Le « muscle », le deuxième M, peut aussi être en cause. Dans le cas d’une hypertonie du périnée, le traitement majeur est la kinésithérapie. La relaxation périnéale doit impérativement être pratiquée avec des kinésithérapeutes ou des sages-femmes spécialisées. Ces spécialistes connaissent les symptômes et pourront aider les femmes à prendre conscience de cette zone du corps grâce à des exercices et des massages. Les muscles qui entourent le vagin se détendront et apporteront du confort et un soulagement. Les mêmes professionnels peuvent aussi proposer une approche de relaxation plus « globale », sans nécessairement se focaliser sur le périnée.

Quand le mental est en jeu

Le « mental » est le troisième M. Nous recommandons aux femmes de se tourner vers un professionnel de santé (médecin ou psychologue clinicien) qui soit spécialisé en sexologie. L’intérêt de cette spécialisation est que le thérapeute aura une connaissance solide de la « mécanique sexuelle ». Ainsi il pourra s’en distancier et déchiffrer les aspects personnels et inconscients d’un symptôme. Une consultation avec un thérapeute sexologue se déroule le plus souvent sous la forme d’un entretien en face à face pendant une demi-heure ou trois quarts d’heure, en séance individuelle ou en couple.

La première piste pour comprendre le problème est physiologique, car bien des douleurs, des brûlures ou des démangeaisons ont pour origine un problème gynécologique qui a déclenché une inflammation. Mais une femme qui a des douleurs n’est pas qu’un corps. La deuxième piste amène donc à visiter l’histoire personnelle, l’éducation, les croyances, les propres représentations des hommes et des femmes.

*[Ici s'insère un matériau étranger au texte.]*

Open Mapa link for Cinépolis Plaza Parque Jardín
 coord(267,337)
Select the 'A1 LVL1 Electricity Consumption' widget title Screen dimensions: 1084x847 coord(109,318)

Les douleurs, les brûlures ou les démangeaisons s’entretiennent bien souvent chez des femmes qui n’ont pas eu l’occasion de faire l’apprentissage de leur sexualité. Sans un « savoir minimum » sur leur fonctionnement sexuel, elles s’ennuient très vite dans cette activité. Le problème est qu’elles n’ont pas les « cartes » pour s’en sortir, car elles n’ont jamais vraiment appris à être bien avec leur sexe et dans leur sexualité.

« Les Femmes et leur sexe », de Heidi Beroud-Poyet et Laura Beltran, éditions Payot. Author provided

Se pose aussi la question des traumatismes sexuels vécus personnellement ou encore indirectement, via le récit d’un proche. On recherche, encore, du côté des troubles psychologiques : une anxiété démesurée, des troubles alimentaires comme l’anorexie ou la boulimie, ou encore une dépression.

Enfin, il faut s’intéresser au couple, se demander comment il fonctionne, si la communication est bonne, si les sentiments sont sécurisants. Il est important de voir comment la sexualité marche pour le partenaire, et comment il ou elle réagit face aux difficultés.

Ces douleurs se soignent, et il faut le dire. Dans notre expérience, la majorité des femmes guérissent ou voient leur état s’améliorer considérablement grâce à l’association des différentes approches que nous venons de décrire.

L’amélioration se produit dans des délais variables. Les femmes attendent souvent un déclic qui va tout changer du jour au lendemain. Mais le plus souvent il s’agit d’une démarche progressive, un parcours avec des étapes. Plus que jamais dans les cas de vulvodynie, les femmes ont à traiter un symptôme qui est multifactoriel. Elles gagneront à bénéficier d’une approche pluridisciplinaire au sein d’une équipe à l’écoute de ces causes multiples.